Create a Google Compute Engine persistent disk:
gcloud compute disks create --size=10GB gce-nfs-disk
You can create an NFS server with:
kubectl create -f kube/nfs-gke.yaml
Create an NFS volume with:
kubectl create -f kube/pvc-gke.yaml
You can submit a job to Kubernetes to run your Docker container with:
kubectl create -f kube/job.yaml
Please note that you may want to customise the image for your container.
The job runs a single container and doesn't scale.
However, it is still more convenient than running it on your computer.
You can run a distributed Tensorflow job on your NFS filesystem with:
kubectl create -f kube/tfjob.yaml
The results are stored in the NFS volume.
You can visualise the detail of your distributed tensorflow job with Tensorboard.
You can deploy Tensorboard with:
kubectl create -f kube/tensorboard.yaml
Retrieve the name of the Tensorboard's Pod with:
kubectl get pods -l app=tensorboard
You can forward the traffic from the Pod on your cluster to your computer with:
kubectl port-forward tensorboard-XX-ID-XX 8080:6006
Please note that you should probably use an Ingress manifest to expose your service to the public permanently.
You can visit the dashboard at http://localhost:8080.
You can serve your model with Tensorflow Serving.
You can create a Tensorflow Serving server with:
kubectl create -f kube/serving.yaml
Retrieve the name of the Tensorflow Serving's Pod with:
kubectl get pods -l app=tf-serving
You can forward the traffic from the Tensorboard's Pod on your cluster to your computer with:
kubectl port-forward tf-serving-XX-ID-XX 8080:9000
Please note that you should probably use an Ingress manifest to expose your service to the public permanently.
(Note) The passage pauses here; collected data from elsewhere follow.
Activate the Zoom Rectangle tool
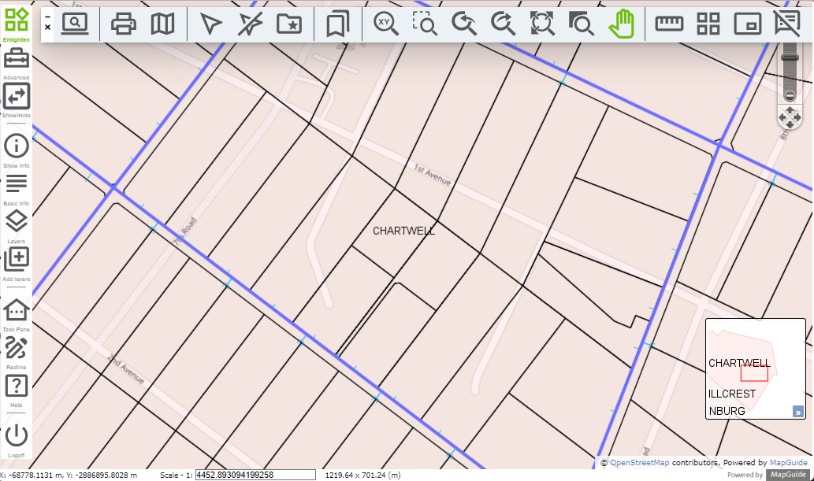Screen dimensions: 814x481 (425, 24)
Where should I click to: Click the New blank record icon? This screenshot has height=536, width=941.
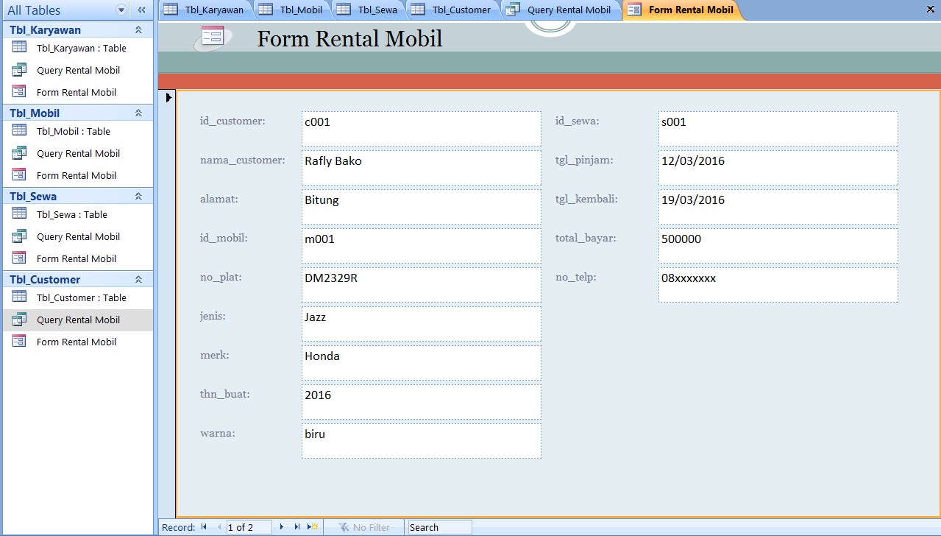(x=311, y=527)
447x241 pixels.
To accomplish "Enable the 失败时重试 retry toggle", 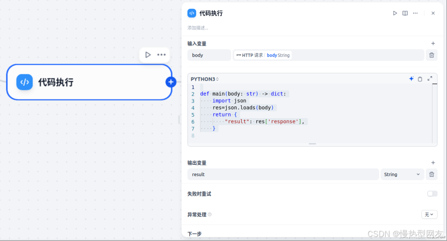I will [432, 193].
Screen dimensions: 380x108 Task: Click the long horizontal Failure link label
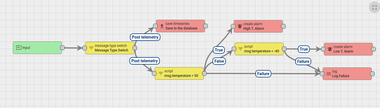pyautogui.click(x=263, y=74)
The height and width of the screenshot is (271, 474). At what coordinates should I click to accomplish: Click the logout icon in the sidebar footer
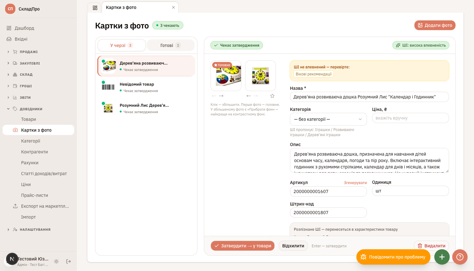(68, 261)
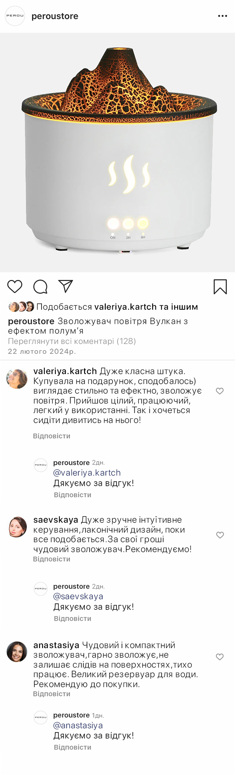Reply to saevskaya's comment
The height and width of the screenshot is (775, 235).
point(52,559)
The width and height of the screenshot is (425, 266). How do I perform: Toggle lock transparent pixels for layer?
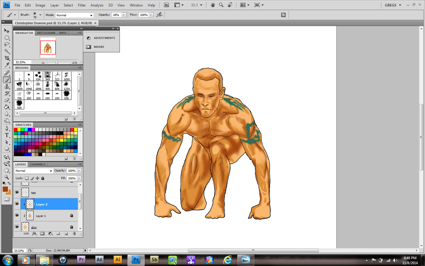27,178
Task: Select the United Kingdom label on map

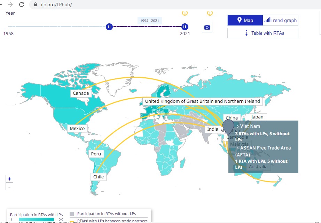Action: pos(202,101)
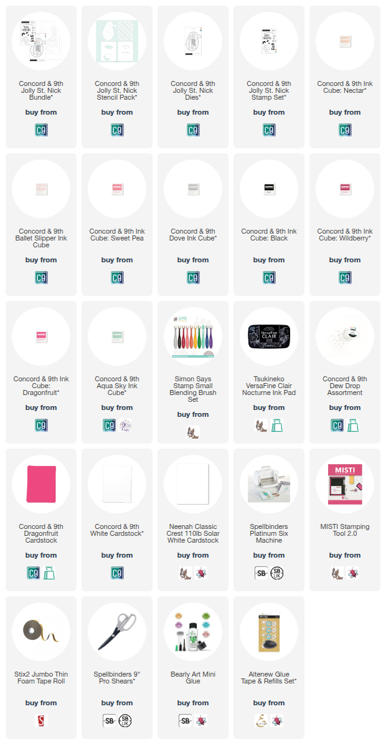Click the Stix2 store icon under Foam Tape Roll
This screenshot has height=752, width=386.
[x=41, y=721]
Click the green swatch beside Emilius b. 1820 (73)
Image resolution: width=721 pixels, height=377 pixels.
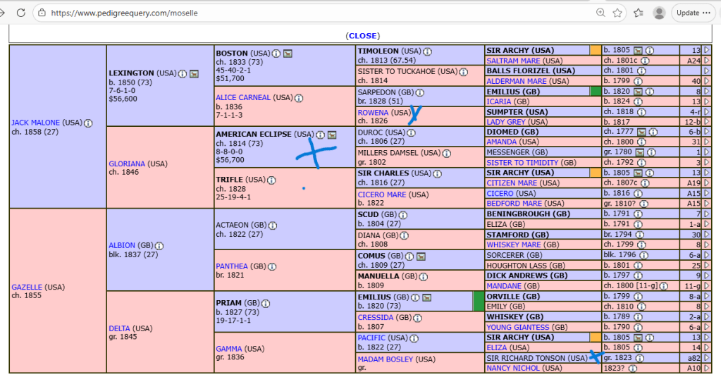pyautogui.click(x=478, y=301)
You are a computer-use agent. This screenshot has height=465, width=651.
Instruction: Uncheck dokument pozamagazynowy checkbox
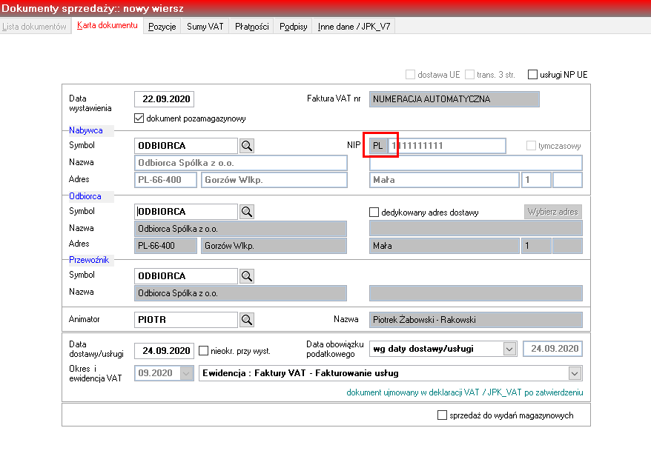(139, 118)
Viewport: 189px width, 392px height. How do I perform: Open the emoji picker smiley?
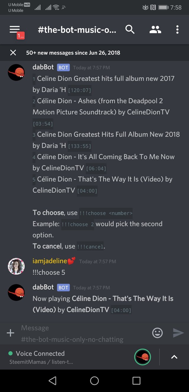click(x=157, y=333)
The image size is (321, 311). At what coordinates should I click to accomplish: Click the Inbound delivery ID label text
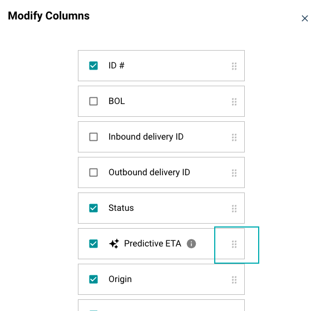(x=146, y=137)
You can query the model using the client:
cd src
python client.py --host localhost --port 8080 --image ../data/4.png --signature_name predict --model test
Please make sure your virtualenv is still active.
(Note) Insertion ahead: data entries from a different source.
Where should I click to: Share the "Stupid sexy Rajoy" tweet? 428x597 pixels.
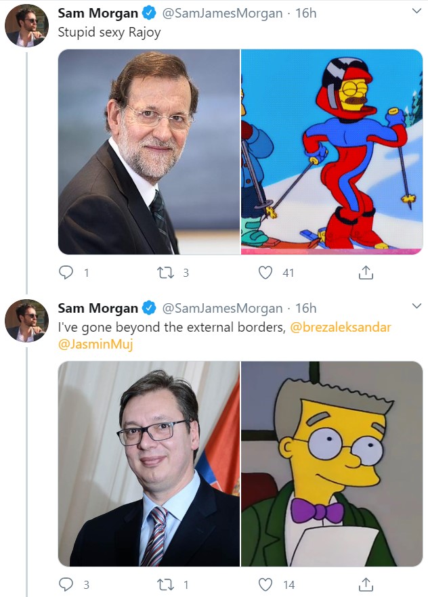pyautogui.click(x=366, y=273)
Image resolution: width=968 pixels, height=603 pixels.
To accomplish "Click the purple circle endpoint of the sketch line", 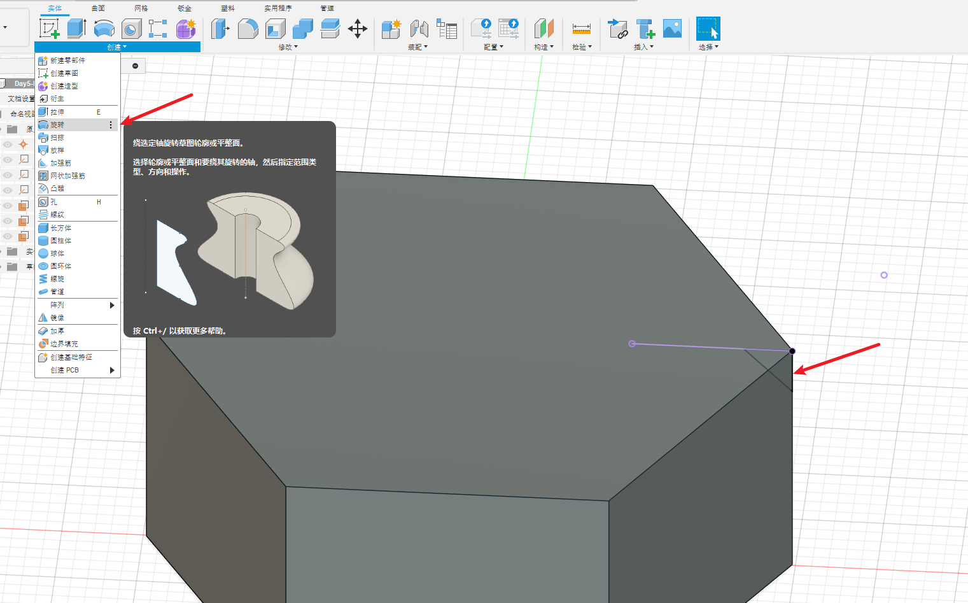I will point(632,344).
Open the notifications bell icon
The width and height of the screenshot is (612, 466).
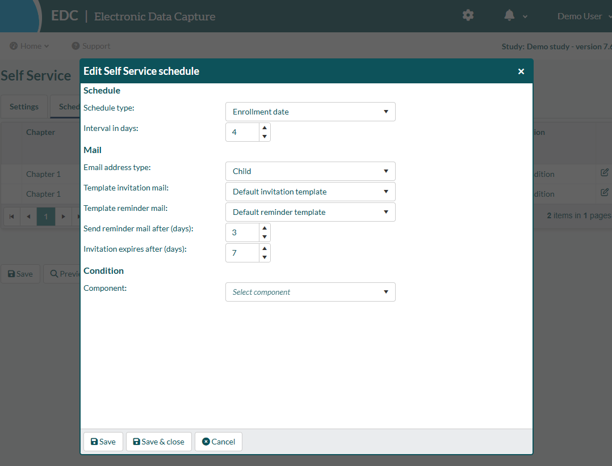tap(509, 15)
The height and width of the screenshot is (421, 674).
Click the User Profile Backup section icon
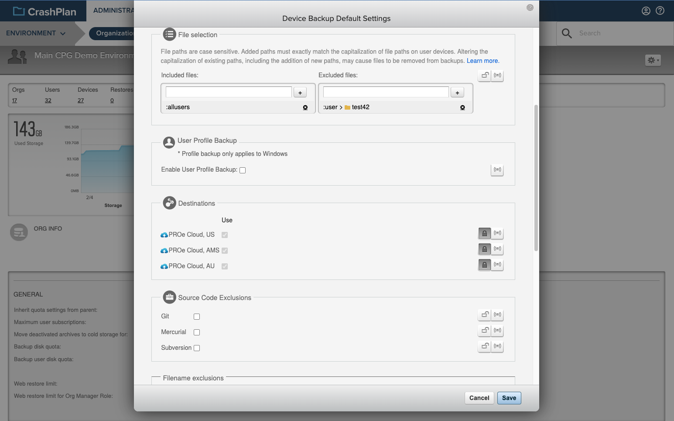coord(169,142)
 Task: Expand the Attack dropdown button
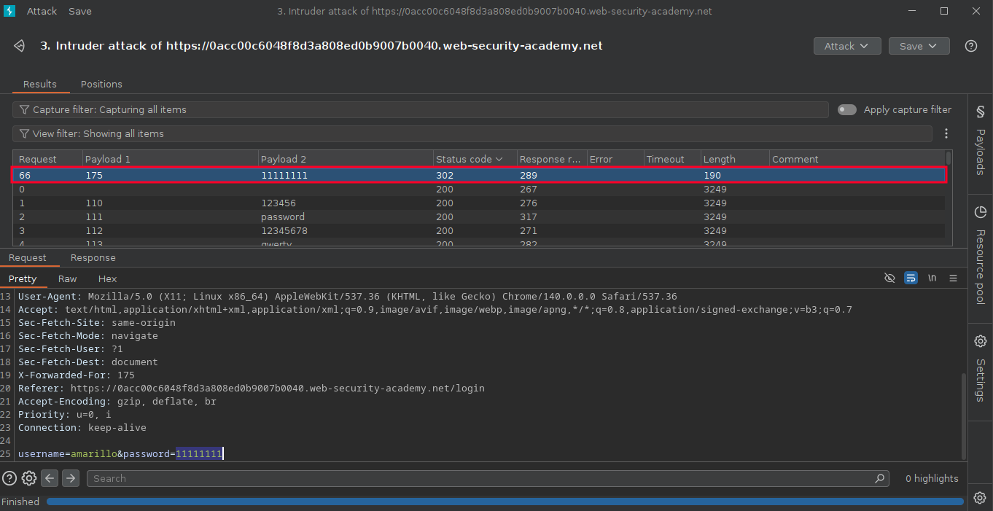(x=846, y=46)
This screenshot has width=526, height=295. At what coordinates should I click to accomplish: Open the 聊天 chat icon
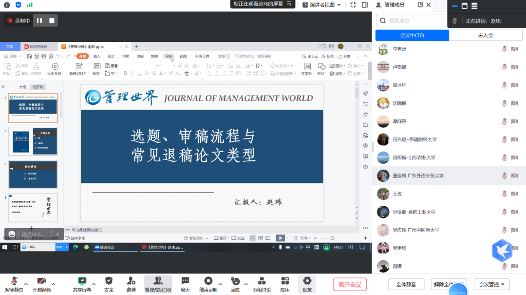coord(185,281)
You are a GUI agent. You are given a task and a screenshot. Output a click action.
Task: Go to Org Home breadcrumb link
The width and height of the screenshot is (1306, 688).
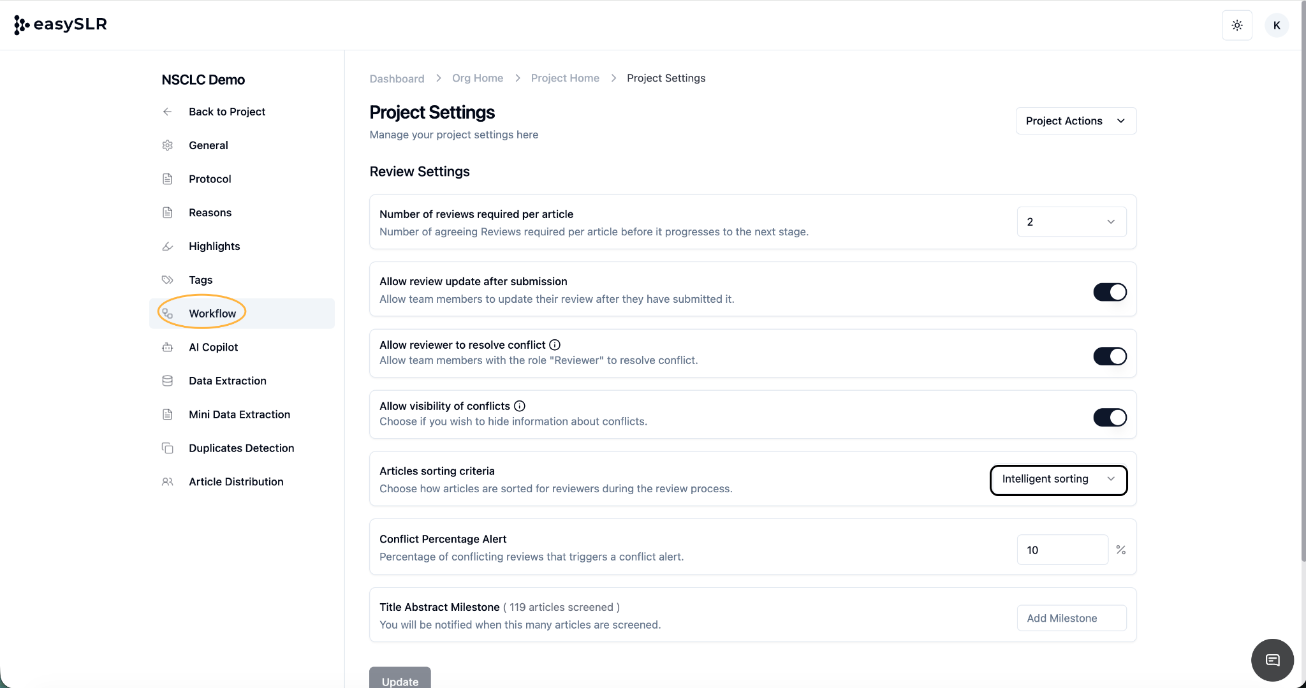point(477,78)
The model should recognise the digit 4.
The model can be tuned with the following parameters:
- the learning rate
- the number of hidden layers in the neural network
You could submit a set of jobs to investigate the different combinations of parameters.
The templated
folder contains a tf-templated.yaml
file with placeholders for the variables.
The run.sh
script interpolated the values and submit the TFJobs to the cluster.
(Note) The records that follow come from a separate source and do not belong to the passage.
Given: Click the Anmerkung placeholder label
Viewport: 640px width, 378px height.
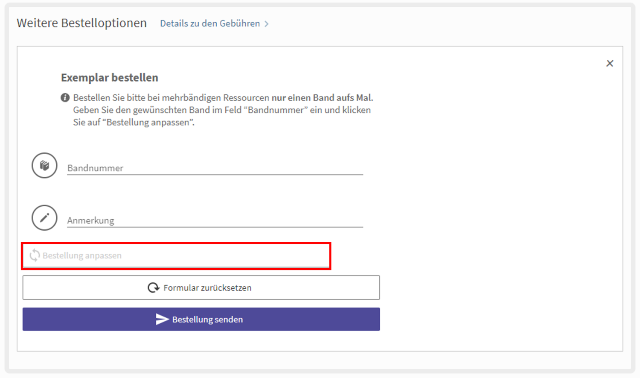Looking at the screenshot, I should [x=90, y=221].
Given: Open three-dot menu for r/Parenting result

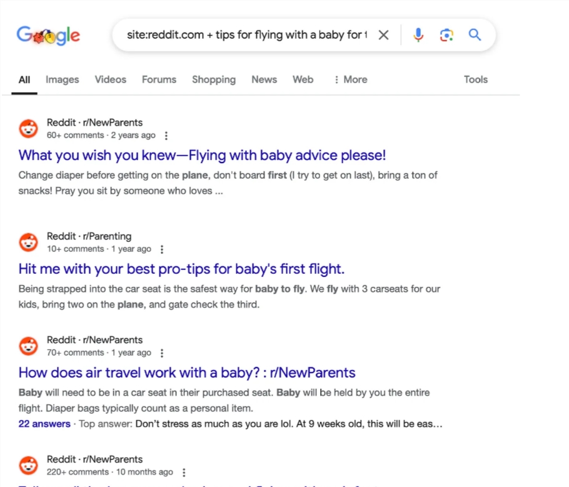Looking at the screenshot, I should [x=162, y=249].
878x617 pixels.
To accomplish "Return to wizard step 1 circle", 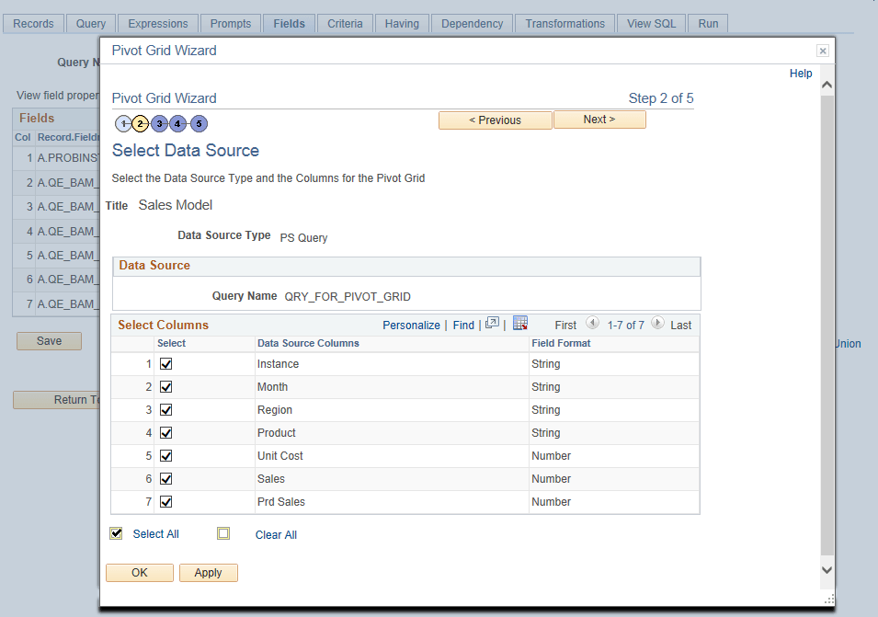I will click(x=122, y=123).
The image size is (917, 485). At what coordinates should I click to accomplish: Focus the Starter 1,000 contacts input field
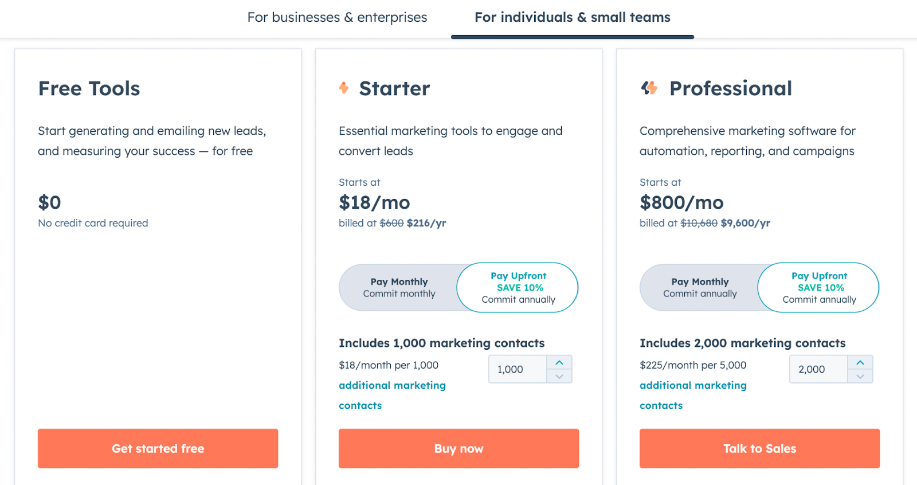518,369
Before you run the jobs, make sure you have your Tensorboard running locally:
kubectl port-forward tensorboard-XX-ID-XX 8080:6006
You can run the test with:
cd templated
./run.sh
You can follow the progress of the training in real-time at http://localhost:8080.
You should probably expose your services such as Tensorboard and Tensorflow Serving with an ingress manifest rather than using the port forwarding functionality in kube-proxy
.
The NFS volume is running on a single instance and isn't highly available. Having a single node for your storage may work if you run small workloads, but you should probably investigate Ceph, GlusterFS or rook.io as a way to manage distributed storage.
You should consider using Helm instead of crafting your own scripts to interpolate yaml files.